DATASET —
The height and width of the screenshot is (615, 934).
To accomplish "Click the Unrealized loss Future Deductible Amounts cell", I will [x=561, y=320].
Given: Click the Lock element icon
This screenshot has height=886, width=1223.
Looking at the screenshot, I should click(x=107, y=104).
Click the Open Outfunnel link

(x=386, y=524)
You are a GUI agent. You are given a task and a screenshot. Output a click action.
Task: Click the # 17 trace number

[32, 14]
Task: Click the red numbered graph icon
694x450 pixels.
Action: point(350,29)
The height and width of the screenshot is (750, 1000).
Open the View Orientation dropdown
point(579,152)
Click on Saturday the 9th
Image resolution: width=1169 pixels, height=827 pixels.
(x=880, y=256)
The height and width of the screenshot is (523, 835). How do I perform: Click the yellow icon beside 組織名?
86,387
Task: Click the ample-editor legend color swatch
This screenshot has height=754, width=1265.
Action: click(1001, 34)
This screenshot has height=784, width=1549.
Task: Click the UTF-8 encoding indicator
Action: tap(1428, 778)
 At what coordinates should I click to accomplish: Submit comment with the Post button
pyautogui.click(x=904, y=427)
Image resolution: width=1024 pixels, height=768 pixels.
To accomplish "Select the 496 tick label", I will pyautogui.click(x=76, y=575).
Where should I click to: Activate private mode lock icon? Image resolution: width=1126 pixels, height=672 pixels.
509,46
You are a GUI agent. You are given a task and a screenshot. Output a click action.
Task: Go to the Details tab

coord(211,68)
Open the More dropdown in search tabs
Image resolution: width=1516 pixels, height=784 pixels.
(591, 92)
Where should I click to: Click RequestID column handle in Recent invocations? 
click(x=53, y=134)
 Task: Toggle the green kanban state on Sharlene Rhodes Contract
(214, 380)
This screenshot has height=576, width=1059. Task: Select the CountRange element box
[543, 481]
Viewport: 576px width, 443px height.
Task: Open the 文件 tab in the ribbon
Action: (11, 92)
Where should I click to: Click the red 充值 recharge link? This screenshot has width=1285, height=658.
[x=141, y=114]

REQUIRED WORK — Which lines of the records contain the string "Image", with case counting? Return each of those lines in full.

SOLUTION FOR THIS EXERCISE —
Image resolution: width=1169 pixels, height=827 pixels.
Image resolution: width=1024 pixels, height=768 pixels.
Where should I click to: Activate private mode lock icon? Image resolution: width=1126 pixels, height=672 pixels.
Image resolution: width=1516 pixels, height=784 pixels.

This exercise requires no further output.